▶ _PROBLEM REQUIREMENTS_
Return the items below verbatim, starting with the line that contains "Image resolution: width=1598" and ending after the line that contains "pyautogui.click(x=470, y=365)".
-------
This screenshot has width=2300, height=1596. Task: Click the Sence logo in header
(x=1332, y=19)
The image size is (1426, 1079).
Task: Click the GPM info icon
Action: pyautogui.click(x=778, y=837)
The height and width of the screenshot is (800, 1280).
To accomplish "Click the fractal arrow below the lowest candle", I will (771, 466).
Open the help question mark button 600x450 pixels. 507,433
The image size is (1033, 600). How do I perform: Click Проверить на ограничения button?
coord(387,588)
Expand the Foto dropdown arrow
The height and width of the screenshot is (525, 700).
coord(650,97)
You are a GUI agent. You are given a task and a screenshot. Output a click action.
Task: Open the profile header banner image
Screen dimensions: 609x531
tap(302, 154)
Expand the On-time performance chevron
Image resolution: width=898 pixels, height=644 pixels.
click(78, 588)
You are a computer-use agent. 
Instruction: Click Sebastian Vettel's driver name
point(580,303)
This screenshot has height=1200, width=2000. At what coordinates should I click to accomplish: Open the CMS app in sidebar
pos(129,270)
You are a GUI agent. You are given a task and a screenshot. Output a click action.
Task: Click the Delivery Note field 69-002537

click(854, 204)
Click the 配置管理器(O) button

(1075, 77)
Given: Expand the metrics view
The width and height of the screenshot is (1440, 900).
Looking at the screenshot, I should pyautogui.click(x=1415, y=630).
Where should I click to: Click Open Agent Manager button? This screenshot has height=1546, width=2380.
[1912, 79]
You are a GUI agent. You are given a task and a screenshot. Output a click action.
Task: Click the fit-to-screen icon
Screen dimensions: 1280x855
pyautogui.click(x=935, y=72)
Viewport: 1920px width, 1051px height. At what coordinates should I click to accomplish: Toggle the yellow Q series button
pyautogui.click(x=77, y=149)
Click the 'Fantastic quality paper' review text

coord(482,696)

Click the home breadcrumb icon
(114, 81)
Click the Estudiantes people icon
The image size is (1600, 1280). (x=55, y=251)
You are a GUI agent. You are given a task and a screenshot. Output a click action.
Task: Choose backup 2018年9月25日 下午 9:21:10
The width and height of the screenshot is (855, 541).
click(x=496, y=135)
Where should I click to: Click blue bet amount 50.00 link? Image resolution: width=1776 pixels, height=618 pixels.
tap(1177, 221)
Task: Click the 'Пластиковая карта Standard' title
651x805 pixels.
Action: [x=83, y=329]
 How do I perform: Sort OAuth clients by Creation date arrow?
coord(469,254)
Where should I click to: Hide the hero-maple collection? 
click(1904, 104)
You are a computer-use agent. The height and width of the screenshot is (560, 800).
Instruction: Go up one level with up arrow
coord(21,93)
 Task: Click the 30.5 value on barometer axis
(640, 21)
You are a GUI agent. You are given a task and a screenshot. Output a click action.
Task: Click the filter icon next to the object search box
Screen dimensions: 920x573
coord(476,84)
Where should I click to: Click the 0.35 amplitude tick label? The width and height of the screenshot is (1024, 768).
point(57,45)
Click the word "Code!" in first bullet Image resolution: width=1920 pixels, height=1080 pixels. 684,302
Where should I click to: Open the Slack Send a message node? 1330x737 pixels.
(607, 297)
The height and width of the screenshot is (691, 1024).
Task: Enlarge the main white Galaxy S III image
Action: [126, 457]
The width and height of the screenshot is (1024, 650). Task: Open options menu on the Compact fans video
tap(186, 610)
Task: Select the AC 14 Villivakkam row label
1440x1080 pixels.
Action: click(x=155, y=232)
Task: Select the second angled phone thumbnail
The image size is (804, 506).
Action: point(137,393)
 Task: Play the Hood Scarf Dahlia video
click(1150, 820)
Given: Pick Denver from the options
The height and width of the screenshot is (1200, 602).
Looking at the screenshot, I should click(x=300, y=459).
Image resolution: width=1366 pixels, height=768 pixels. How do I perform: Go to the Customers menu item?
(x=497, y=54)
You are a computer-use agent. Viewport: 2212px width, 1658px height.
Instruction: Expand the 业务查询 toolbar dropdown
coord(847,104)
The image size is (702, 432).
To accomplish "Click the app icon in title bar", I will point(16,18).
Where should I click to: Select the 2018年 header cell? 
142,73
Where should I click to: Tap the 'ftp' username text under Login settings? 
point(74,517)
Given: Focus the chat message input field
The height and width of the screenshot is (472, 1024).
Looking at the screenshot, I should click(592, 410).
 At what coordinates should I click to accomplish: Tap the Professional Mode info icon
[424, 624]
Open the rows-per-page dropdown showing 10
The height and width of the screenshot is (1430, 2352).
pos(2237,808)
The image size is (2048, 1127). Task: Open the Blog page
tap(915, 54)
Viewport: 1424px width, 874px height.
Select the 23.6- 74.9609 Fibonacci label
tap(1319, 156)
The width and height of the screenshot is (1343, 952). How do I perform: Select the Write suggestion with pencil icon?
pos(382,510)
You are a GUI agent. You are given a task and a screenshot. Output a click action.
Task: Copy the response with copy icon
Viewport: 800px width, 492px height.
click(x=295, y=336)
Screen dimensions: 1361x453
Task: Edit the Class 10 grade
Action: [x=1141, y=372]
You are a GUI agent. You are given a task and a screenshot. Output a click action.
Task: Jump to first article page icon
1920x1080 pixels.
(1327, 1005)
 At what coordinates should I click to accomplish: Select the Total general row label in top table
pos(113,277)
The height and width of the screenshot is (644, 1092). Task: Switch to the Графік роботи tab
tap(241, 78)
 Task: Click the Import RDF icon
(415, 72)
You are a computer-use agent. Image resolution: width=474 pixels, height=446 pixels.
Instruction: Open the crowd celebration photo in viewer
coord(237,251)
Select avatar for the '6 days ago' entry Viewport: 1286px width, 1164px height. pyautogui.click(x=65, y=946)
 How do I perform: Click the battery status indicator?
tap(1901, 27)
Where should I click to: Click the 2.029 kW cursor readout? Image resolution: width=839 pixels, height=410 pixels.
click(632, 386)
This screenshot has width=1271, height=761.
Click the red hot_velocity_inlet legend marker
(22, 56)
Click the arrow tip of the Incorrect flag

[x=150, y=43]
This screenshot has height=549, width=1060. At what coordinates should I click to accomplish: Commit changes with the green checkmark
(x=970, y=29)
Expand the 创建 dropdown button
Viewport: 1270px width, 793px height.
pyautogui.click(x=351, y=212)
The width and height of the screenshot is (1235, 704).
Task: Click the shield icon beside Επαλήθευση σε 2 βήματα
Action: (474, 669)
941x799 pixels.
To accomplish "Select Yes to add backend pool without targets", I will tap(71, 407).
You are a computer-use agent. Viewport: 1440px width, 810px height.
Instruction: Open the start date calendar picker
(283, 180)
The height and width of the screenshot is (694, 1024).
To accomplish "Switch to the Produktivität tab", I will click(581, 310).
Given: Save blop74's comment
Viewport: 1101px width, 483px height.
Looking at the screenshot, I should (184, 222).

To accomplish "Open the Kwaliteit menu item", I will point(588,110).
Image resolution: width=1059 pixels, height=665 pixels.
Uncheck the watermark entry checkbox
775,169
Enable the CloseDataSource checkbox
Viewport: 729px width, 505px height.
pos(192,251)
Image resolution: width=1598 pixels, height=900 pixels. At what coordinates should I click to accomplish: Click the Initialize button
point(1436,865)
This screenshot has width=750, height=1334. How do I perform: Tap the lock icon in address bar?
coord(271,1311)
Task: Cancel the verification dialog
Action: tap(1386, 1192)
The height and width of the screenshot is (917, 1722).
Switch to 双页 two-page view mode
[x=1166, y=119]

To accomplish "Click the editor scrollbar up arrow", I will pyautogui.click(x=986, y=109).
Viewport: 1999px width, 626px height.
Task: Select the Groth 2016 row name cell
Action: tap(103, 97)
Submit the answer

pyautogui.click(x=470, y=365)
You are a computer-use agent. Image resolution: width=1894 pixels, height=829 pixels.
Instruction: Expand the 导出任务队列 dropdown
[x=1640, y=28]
-------
▶ _FULL RESPONSE_
Image resolution: width=1598 pixels, height=900 pixels. At what coordinates should I click to accomplish: Click the Initialize button
point(1436,865)
This screenshot has width=750, height=1334. How do I perform: Tap the lock icon in address bar?
coord(271,1311)
Task: Cancel the verification dialog
Action: tap(1386, 1192)
The height and width of the screenshot is (917, 1722).
Switch to 双页 two-page view mode
[x=1166, y=119]

To accomplish "Click the editor scrollbar up arrow", I will pyautogui.click(x=986, y=109).
Viewport: 1999px width, 626px height.
Task: Select the Groth 2016 row name cell
Action: tap(103, 97)
Submit the answer

pyautogui.click(x=470, y=365)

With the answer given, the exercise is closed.